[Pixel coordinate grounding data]
##########

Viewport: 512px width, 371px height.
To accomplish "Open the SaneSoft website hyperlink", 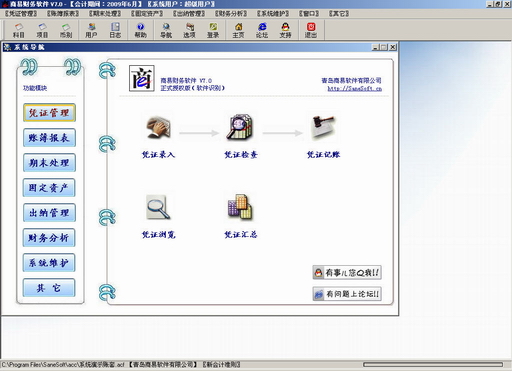I will pyautogui.click(x=354, y=88).
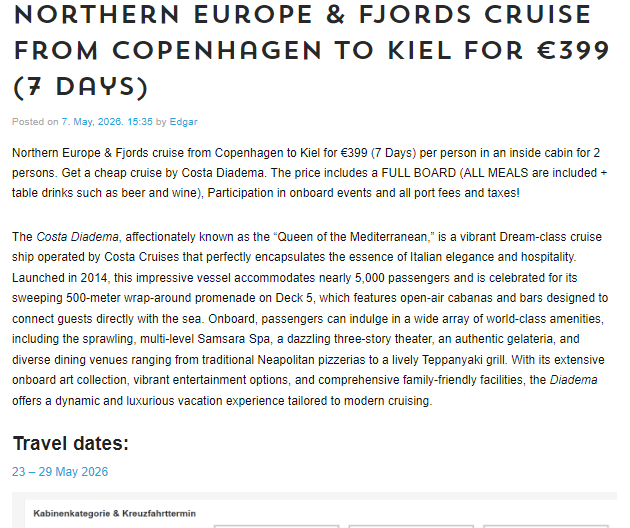Viewport: 630px width, 528px height.
Task: Click the (7 DAYS) text in the headline
Action: 81,87
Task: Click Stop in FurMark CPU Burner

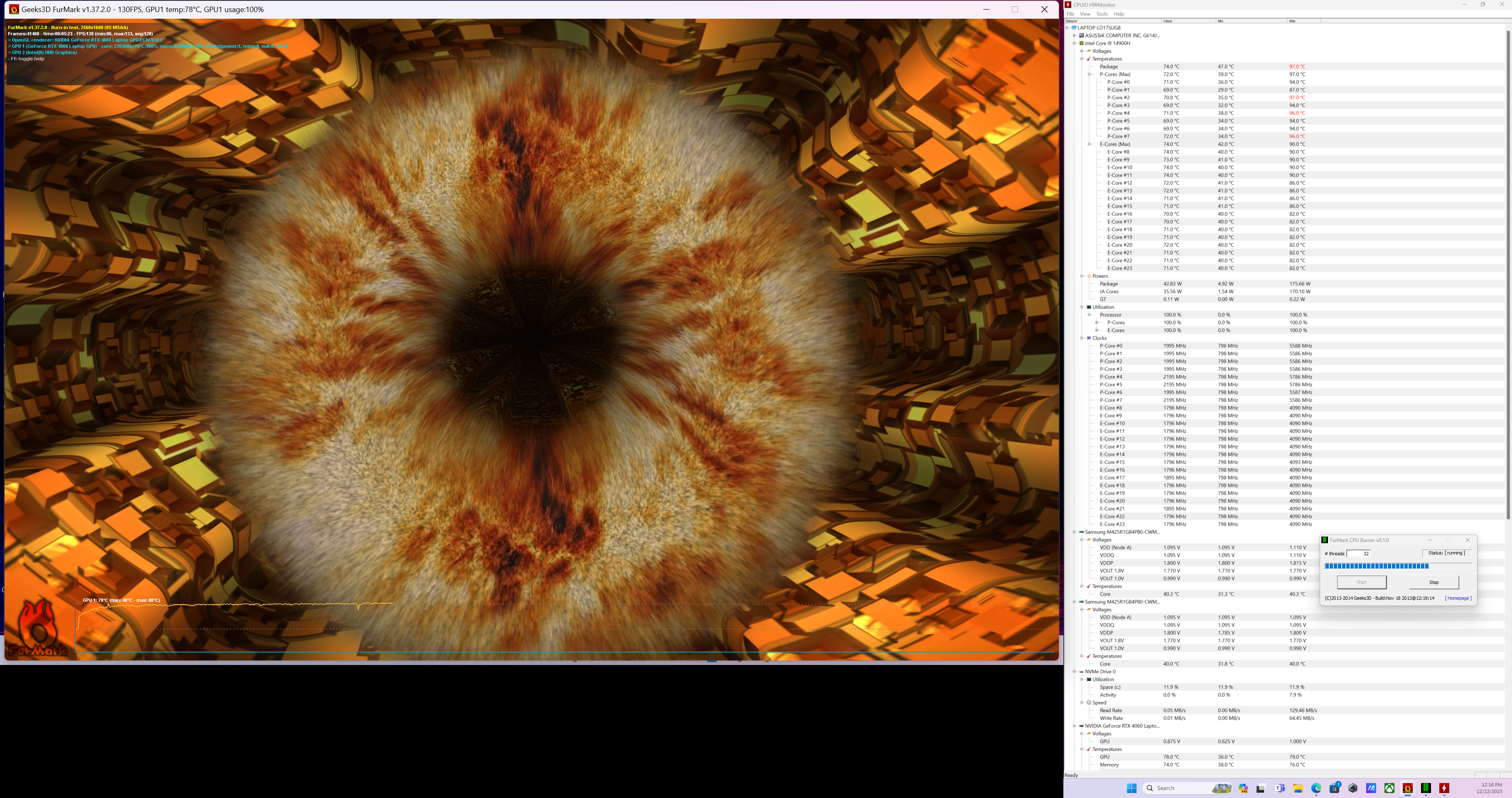Action: tap(1434, 582)
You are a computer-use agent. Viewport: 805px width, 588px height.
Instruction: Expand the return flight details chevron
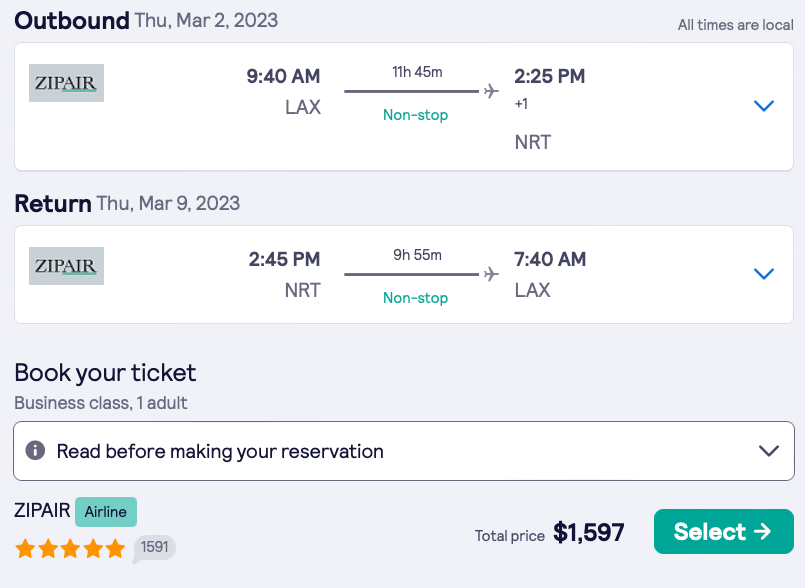pyautogui.click(x=764, y=274)
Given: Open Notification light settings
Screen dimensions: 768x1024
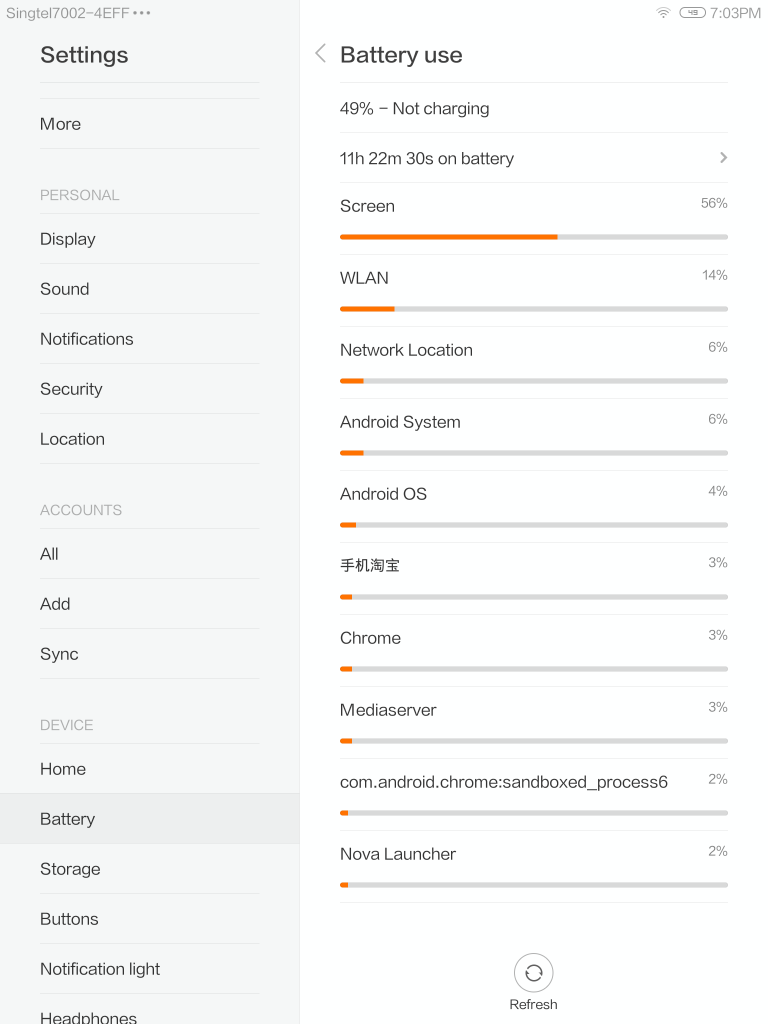Looking at the screenshot, I should (x=100, y=968).
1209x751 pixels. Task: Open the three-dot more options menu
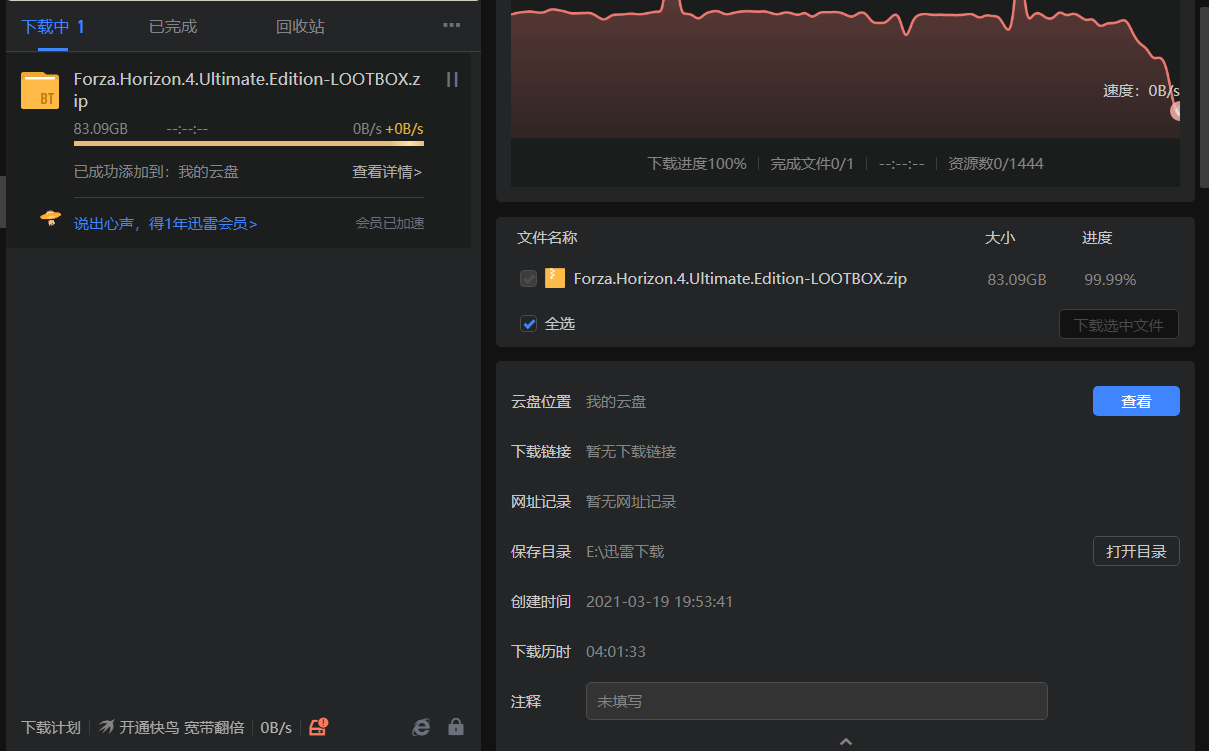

##########

**EXERCISE DIRECTIONS**
All lines from the one with "Instruction: Expand the" through the end of the records above must be reproduced exactly, both ends included, and the pictures must be left out.

**RESULT OF THE TASK**
Instruction: Expand the return flight details chevron
pyautogui.click(x=764, y=274)
Given: Open Notification light settings
Screen dimensions: 768x1024
Looking at the screenshot, I should (x=100, y=968).
1209x751 pixels. Task: Open the three-dot more options menu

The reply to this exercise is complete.